Task instructions
1) Using the TPF text, answer:
(a) What fixed record sizes did all data on the TPF system historically have to fit?
(b) In what language is most if not all new development done?
(c) How large are TPF memory frames with z/TPF?
2) Please rename "operations" as "tasks" while writing out the TPF text starting with "Historically, all data" and going on through "very little resource.".

Quoted text
## begin
TPF is highly optimized to permit messages from the supported network to either be switched out to another location, routed to an application (specific set of programs) or to permit extremely efficient accesses to database records.
Historically, all data on the TPF system had to fit in fixed record (and core block) sizes of 381, 1055 and 4K bytes. This was due in part to the physical record sizes of blocks located on DASD. Much overhead was saved by freeing up any part of the operating system from breaking large data entities into smaller ones during file operations, and reassembling same during read operations. Since IBM hardware does I/O via the use of channels and channel programs, TPF would generate very small and efficient channel programs to do its I/O — all in the name of speed. Since the early days also placed a premium on the size of storage media — be it memory or disk, TPF applications evolved into doing very powerful things while using very little resource.
Today, much of these limitations are removed. In fact, only because of legacy support are smaller-than-4K DASD records still used. With the advances made in DASD technology, a read/write of a 4K record is just as efficient as a 1055 byte record. The same advances have increased the capacity of each device so that there is no longer a premium placed on the ability to pack data into the smallest model as possible.
TPF also had its programs allocated as 381, 1055 and 4K bytes in size and each program consisted of a single record (aka segment). Therefore, a comprehensive application needed many segments. With the advent of C support, application programs were no longer limited to 4K sizes, much larger C programs could be created, loaded to the TPF system as multiple 4K records and read into memory during a fetch operation and correctly reassembled. Since core memory was at a premium in the past, only highly used programs ran 100% of the time as core resident, most ran as file resident. Given the limitations of older hardware, and even today's relative limitations, a fetch of a program, be it a single 4K record or many, is expensive. Since core memory is monetarily cheap and physically much much larger, greater numbers of programs could be allocated to reside in core. With the advent of z/TPF, all programs will reside in core — eventually — the only question is when they get fetched the first time.
Before z/TPF, all assembler language programs were limited to 4K in size. Assembler is a more space-efficient language to program in so a lot of function can be packed into relatively few 4K segments of assembler code compared to C in 4K segments. However, C language programming is much easier to obtain skilled people in, so most if not all new development is done in C. Since z/TPF allows assembler programs to be repackaged into one logical file, critical legacy applications can be maintained and actually improve efficiency — the cost of entering one of these programs will now come at the initial enter when the entire program is fetched into core and logical flow through the program is accomplished via simple branch instructions, instead of a dozen or so IBM instructions previously needed to perform what is known as "core resident enter/back".
Historically and in step with the previous, core blocks — memory — were also 381, 1055 and 4K bytes in size. Since ALL memory blocks had to be of this size, most of the overhead for obtaining memory found in other systems was discarded. The programmer merely needed to decide what size block would fit the need and ask for it. TPF would maintain a list of blocks in use and simply hand the first block on the available list.
Physical memory was carved into sections reserved for each size so a 1055 byte block always came from a section and returned there, the only overhead needed was to add its address to the physical block table's proper list. No compaction or data collection was required.
As applications got more advanced demands for more core increased and once C became available, memory chunks of indeterminate or large size were required. This gave rise to the use of heap storage and of course some memory management routines. To ease the overhead, TPF memory was broken into frames — 4K in size (and now 1Mb in size with z/TPF). If an application needed a certain number of bytes, the number of contiguous frames required to fill that need were granted.
## end
Material provided
## begin
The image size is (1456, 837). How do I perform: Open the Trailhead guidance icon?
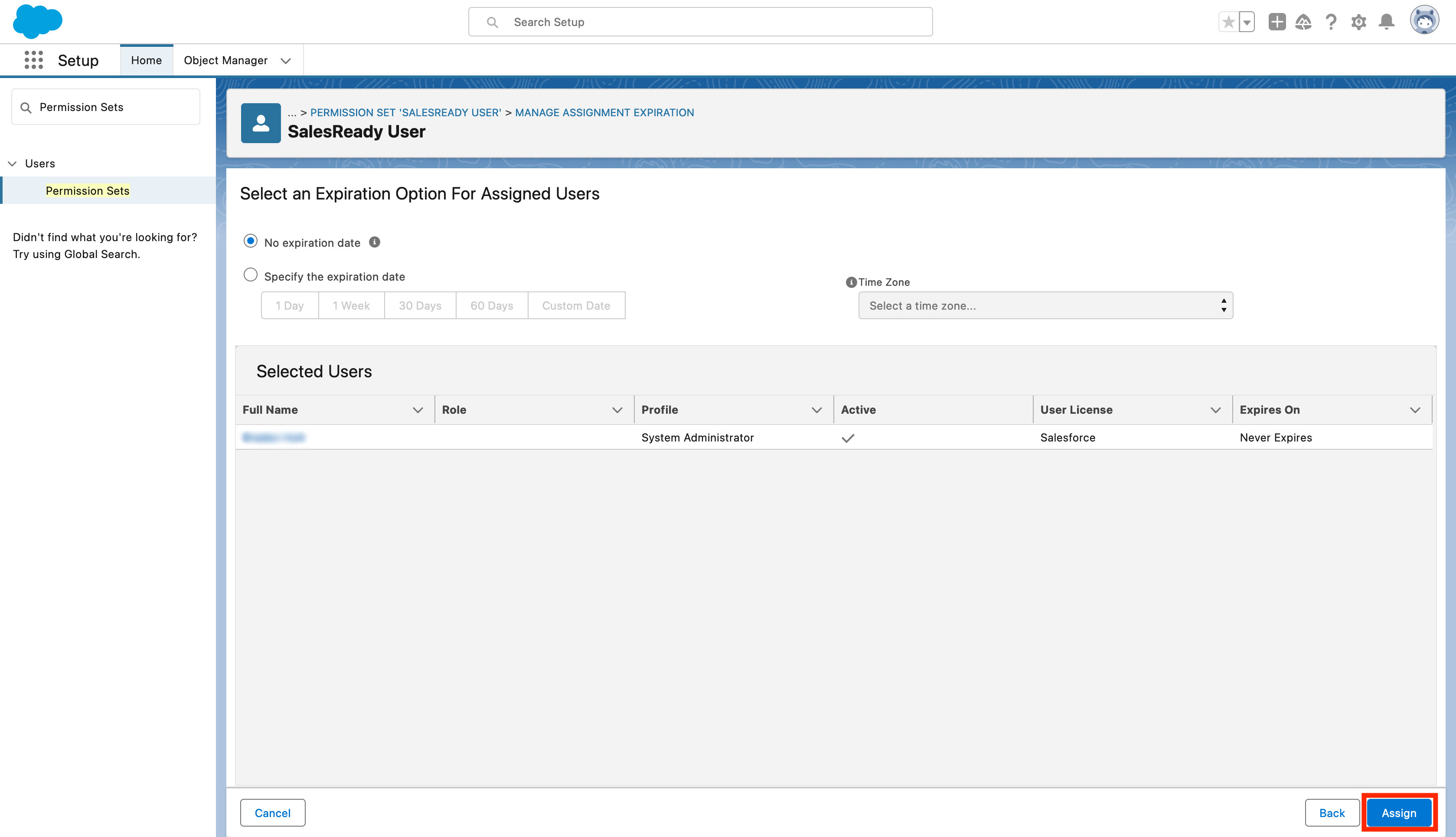coord(1303,22)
## end
Results for the exercise
1)
(a) 381, 1055 and 4K bytes.
(b) C.
(c) 1Mb.

2)
Historically, all data on the TPF system had to fit in fixed record (and core block) sizes of 381, 1055 and 4K bytes. This was due in part to the physical record sizes of blocks located on DASD. Much overhead was saved by freeing up any part of the operating system from breaking large data entities into smaller ones during file tasks, and reassembling same during read tasks. Since IBM hardware does I/O via the use of channels and channel programs, TPF would generate very small and efficient channel programs to do its I/O — all in the name of speed. Since the early days also placed a premium on the size of storage media — be it memory or disk, TPF applications evolved into doing very powerful things while using very little resource.